The Royal Academy rights this wrong with a show collecting pieces from 1993 onwards, the period after he ended a decade-long spell in New York to return to China. In this time Weiwei had become one of the world’s most recognisable artists, had been placed under house-arrest, imprisoned, accused of tax-fraud and generally made a nuisance of himself. Predictably, these works focus on his ambivalent relationship with his home country and a regime that appears to want to both claim his talent and silence his voice.
This double-think is perfectly encapsulated in the story of Weiwei’s ill-fated second suburban studio, built outside of Shanghai in an attempt to emulate the success of its Beijing sibling. The local authority encouraged its construction, offering to meet the costs, only to immediately bulldoze it for breaching planning laws. Weiwei organised a joint housewarming/demolition party (which he missed after being placed on house arrest) at which 800 guests dined on fresh crab. In one of the few overtly humorous works on display – it has, after all, been a singularly humourless few years for Weiwei – 800 plastic crabs are heaped in a pile as a wry tribute.
Most of the works are less direct, often relying on the backstory of their raw materials for their impact. A forest of dead trees in the courtyard is built from disparate pieces of wood foraged from the mountains of Southern China, representing the melding of disparate parts of Chinese culture into an uneasy whole; planks of wood carved into the shape of the Chinese border are taken from dismantled Qing dynasty temples; a 90 tonne pile of steel construction “rebars” was salvaged from the site of the Sichuan earthquake (a giant, austere spreadsheet accompanying it lists the names of 5,196 students who were killed by the quake).
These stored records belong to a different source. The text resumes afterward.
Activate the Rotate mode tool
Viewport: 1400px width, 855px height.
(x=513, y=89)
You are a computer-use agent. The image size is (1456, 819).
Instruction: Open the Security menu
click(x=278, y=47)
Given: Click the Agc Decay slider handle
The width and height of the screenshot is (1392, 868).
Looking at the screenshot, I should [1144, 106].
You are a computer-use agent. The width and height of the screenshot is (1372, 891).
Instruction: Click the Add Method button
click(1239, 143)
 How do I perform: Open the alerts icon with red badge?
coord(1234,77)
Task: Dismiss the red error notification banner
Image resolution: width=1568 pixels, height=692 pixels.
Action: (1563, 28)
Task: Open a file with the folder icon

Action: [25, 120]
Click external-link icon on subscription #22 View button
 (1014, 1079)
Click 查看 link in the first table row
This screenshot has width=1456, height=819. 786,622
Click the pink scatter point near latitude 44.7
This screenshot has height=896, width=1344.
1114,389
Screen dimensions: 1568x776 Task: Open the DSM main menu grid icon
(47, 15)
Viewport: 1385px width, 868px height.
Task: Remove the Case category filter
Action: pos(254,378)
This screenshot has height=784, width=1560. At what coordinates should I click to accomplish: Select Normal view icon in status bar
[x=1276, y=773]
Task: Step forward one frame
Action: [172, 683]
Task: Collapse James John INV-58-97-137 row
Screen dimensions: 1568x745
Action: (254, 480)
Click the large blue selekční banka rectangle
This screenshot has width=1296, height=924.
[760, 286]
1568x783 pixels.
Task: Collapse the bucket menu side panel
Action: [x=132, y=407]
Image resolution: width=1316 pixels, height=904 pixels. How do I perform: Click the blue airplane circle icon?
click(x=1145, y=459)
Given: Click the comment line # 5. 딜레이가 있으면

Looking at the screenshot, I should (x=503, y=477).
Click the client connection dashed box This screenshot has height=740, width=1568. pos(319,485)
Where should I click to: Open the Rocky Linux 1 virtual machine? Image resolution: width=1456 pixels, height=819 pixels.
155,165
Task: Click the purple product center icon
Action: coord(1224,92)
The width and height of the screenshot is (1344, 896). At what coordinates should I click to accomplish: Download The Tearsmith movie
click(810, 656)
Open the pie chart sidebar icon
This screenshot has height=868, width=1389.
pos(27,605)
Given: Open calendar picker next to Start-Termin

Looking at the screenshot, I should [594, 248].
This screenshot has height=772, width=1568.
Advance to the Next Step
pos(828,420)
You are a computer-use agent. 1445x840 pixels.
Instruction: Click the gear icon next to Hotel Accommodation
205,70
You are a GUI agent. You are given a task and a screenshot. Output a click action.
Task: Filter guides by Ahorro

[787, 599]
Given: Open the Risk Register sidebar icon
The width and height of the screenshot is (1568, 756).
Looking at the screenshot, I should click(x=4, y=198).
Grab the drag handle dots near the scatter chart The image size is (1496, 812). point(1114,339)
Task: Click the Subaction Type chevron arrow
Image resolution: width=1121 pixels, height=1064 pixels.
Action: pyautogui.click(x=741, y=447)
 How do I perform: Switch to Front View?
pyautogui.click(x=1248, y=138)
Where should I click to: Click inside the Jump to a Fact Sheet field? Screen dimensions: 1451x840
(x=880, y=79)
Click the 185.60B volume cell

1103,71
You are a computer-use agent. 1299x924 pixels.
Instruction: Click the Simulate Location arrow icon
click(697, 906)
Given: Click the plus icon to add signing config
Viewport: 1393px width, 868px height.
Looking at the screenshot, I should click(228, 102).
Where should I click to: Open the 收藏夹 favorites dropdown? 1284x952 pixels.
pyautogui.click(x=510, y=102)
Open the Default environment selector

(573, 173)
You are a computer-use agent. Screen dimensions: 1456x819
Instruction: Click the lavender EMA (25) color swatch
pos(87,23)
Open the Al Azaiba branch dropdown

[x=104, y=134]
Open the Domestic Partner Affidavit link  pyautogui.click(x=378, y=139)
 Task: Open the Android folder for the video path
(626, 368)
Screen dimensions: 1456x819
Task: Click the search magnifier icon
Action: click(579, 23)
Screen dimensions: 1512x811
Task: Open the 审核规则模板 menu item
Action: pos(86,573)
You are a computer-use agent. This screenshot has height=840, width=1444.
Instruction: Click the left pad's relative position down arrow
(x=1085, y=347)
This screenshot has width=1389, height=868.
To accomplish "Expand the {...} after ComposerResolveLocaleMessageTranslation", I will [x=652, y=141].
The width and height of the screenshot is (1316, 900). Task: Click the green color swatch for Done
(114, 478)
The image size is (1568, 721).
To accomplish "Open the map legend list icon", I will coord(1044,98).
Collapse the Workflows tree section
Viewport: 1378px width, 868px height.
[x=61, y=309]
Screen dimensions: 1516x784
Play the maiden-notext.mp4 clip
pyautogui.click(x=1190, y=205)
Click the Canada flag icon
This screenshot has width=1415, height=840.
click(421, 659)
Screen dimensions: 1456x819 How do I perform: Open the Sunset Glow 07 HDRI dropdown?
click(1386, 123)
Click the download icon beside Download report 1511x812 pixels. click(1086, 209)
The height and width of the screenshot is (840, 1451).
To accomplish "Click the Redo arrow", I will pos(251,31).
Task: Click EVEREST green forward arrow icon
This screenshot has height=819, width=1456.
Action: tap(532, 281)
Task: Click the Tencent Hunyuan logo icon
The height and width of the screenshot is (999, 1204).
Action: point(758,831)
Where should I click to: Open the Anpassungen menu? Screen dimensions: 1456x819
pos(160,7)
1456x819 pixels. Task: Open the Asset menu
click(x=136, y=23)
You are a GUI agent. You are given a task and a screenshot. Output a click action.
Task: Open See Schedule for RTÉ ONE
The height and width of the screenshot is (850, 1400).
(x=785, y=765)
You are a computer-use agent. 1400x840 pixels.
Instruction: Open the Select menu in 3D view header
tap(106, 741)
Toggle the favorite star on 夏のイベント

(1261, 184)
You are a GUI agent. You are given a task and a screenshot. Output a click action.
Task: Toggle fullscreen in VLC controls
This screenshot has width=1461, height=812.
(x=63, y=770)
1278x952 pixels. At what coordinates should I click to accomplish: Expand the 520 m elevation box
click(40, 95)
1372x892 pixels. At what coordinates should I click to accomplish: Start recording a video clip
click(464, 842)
These pieces are highly collaborative – behind the scenes videos show hundreds of assistants helping to create them (the rebars, for instance, were each beaten around 200 times to return them to their original shape). There’s a distant echo of Warhol and his Factory; dozens of people creating works that explore contemporary iconography – one piece even sees Weiwei daub the Coca-Cola logo over a Han Dynasty vase (circa 200-220ad). But where Warhol fetishised the wholesale cultural change of the 1960s, Weiwei laments the destruction of the past (Weiwei would despise the comparison, by the way – he says his only major influence is Duchamp).
Some of these larger-scale installations, while bubbling with meaning and subtext, feel emotionally flat, a little too self-consciously academic. His smaller, more playful works hit harder: a series of photographs that show Weiwei dropping a Han Dynasty urn, or a shelf of glass jars housing the ground-up remains of neolithic pottery dating from 5,000-3,000bc – both blunt but powerful messages about the destruction of a nation’s cultural heritage.
Weiwei’s work is at its best when it gets personal. The final room of the exhibition features six dioramas, built at half-scale, featuring identical reproductions of the cell he spent 81 days locked inside. The attention to detail is incredible, from underwear piled in the wardrobe to the plastic sheets that cover the walls and furniture. Sullen guards watch as Weiwei eats, sleeps, showers, uses the toilet. It’s visceral, angry, the starkest possible illustration of how dissident voices are being silenced. It’s a fitting end to a collection of works by an artist who has become an even more powerful symbol than the objects he creates.